CP: Some argue that Christians should stop "whining" about being mistreated. Do they have a point?

Yancey: There are Christians who cry persecution at everything. Let me be clear that I am not, nor have I ever, argued that Christians in the United States are being persecuted. Christians in the United States, unlike Christians in certain other countries, are not thrown in jail, or killed specifically because of their faith. If that changes in the future then I will talk of Christians being persecuted in the United States. But right now, it is imprudent for Christians in the United States to talk about persecution.

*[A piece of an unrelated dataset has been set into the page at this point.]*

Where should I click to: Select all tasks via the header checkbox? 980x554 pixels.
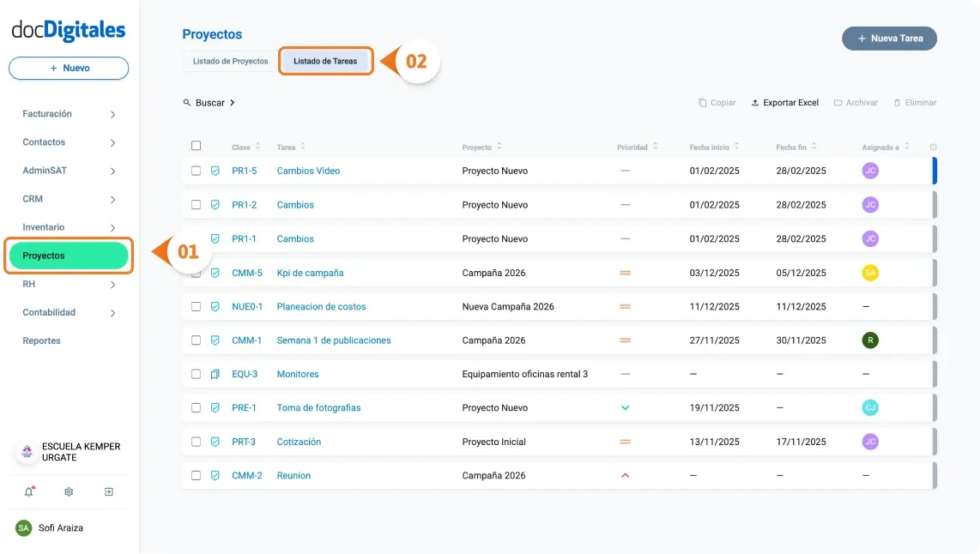pos(196,145)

However, anti-Christian bias is real and produces tangible consequences. For example, I documented in a previous book, Compromising Scholarship, the willingness of academics to discriminate against conservative Protestants. Other research has supported the reality of anti-Christian academic bias. It remains to be seen if future research will register the effects of anti-Christian bias in other social institutions.

While Christians are not persecuted today, they do face the reality of anti-religious bigotry. Christians should take a middle ground approach where they avoid claims of persecution but recognize the reality of how modern Christianophobia impacts society.

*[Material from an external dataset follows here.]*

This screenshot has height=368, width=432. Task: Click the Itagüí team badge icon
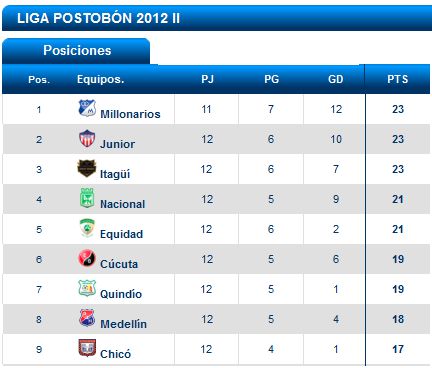click(87, 168)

CP: You wrote the book before the recent Duggar family scandal. Some critics are saying it is another example of Christian hypocrisy. What lessons do you think Christians should take from the scandal?

Yancey: It is not a story I have been closely following so I will stay away from any attempt to adjudicate this particular situation. My general perspective is that Christians should be careful placing too much trust in individual Christians. We have a tendency to try to portray our heroes as perfect. But all humans are fallen and we should not portray ourselves in that way if we want an honest dialog with non-Christians.

I have never engaged in anything like child molestation but neither am I proud of everything I have done in my life. Indeed our weakness and sin nature is why we need a Savior. If we recognize this then we can stay away from a celebrity mentality where we put certain Christians on a pedestal because they have achieved fame.

CP: You have conducted research and written about racial reconciliation. Did some of what you learned help you with this book?

Yancey: Racism is not the same as Christianophobia. However, there are aspects in our racialized society that can be seen in my examination of Christianophobia. For example, the dehumanizing I documented in SMCSFL is similar in the way minority groups have been dehumanized in other social situations. My work in race and ethnicity has allowed me to understand how racism can be manifested in symbolic and institutional ways which is not unlike some of the mechanisms by which individuals exhibit their Christianophobia.

To be sure there are critical differences between Christianophobia and racism, so it is a mistake to think of them as identical. For example, we do not have the history of violence in American Christianophobia that we do with racism. Furthermore, racial minorities have never been the dominant group as Christians have been in our society.

On the one hand, those who tend to exhibit racism in contemporary society do not have a lot of social power and one of the worst things a person can be called today is a racist. On the other hand, those who have Christianophobia today tend to have cultural power and anti-Christian stereotypes are fairly widely accepted among the highly educated. Thus, we have to be careful to recognize the real differences between racism and Christianophobia, even though there are common patterns of prejudice and dehumanization that seem to emerge whenever bigotry surfaces in human society.